That one is the relatively easy bit to solve - you don't ever delete a post, you just delete the content, and make it a null, invisible node - so that all the succeeding nodes can be linked to it. But then you have the problem of quotes in succeeding posts, what if they contained the text that caused the post to be deleted? So now all succeeding posts need to be searched and any quotes within purged. If you'd thought of this before you started, you'd make quotes references to the original post rather than copying the context across - that's a better solution, but it fundamentally changes the underlying structures. So, you go back to post purging, which is problematic in its own way. Moderation facilities make these features much more difficult. It's helped here by the fact that we hardly ever delete posts, rather we move them to the Dumpster. That will be easier with an embedded threaded structure, because whole subthread can be moved in one go. But it leaves the problem that posts which contribute positively to the original thread end up in the Dumpster. The model of threading that I'm using, which is based on post order rather than linked lists helps that, in that relative ordering can be retained even if a few posts are removed.

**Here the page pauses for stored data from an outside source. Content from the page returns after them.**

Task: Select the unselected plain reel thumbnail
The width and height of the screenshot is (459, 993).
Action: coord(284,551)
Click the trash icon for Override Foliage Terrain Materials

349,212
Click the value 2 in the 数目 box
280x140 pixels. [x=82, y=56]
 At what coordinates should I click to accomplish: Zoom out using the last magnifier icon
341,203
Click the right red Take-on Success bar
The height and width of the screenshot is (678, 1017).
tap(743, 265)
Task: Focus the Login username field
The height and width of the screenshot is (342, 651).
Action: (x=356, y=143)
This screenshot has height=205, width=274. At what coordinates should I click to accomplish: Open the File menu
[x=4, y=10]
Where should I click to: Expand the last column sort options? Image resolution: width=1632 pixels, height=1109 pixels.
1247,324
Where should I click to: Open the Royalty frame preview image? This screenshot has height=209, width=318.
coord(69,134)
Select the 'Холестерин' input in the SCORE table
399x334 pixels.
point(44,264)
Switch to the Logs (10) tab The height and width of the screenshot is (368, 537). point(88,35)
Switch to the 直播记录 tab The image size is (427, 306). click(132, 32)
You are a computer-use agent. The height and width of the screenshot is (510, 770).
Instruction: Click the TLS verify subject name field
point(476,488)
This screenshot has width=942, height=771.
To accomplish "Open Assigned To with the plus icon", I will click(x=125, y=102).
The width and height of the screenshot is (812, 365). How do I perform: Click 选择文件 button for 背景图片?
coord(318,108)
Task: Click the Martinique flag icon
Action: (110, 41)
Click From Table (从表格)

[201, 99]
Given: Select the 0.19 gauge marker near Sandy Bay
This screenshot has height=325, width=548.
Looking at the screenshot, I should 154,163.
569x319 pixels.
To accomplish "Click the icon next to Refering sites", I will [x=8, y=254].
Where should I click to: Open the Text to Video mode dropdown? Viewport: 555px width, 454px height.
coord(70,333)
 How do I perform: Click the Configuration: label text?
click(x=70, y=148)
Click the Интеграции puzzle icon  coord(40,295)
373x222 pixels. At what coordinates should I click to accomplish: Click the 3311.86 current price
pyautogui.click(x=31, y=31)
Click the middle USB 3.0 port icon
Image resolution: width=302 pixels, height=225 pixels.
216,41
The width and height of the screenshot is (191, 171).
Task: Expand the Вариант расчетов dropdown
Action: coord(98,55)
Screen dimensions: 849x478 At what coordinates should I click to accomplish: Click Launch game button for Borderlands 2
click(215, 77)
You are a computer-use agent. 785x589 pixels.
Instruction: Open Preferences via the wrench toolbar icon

The efficiency problem can be fixed if the whole site is based on a suitable structure, called a B-tree. It isn't here or on DPReview, and it's a pretty fundamental change. The underlying Django and Postgres systems on which these forums are based allow B-tree searching, but because they aren't the underlying structure they are implemented using separate data indexes which can become very large indeed. I'm addressing this problem by only implementing threaded order within a thread, which slightly complicates the reordering problem above and depends on facilitators doing the job properly when they move a sub-thread. So, they can prune a branch, but decide to leave some posts unpruned, and those posts go at the right place in the original thread. Once they've been put in another thread, putting them back in the right place becomes more difficult.
This might be a bit technical for some, but it's just to show that it is being done and that it isn't simple.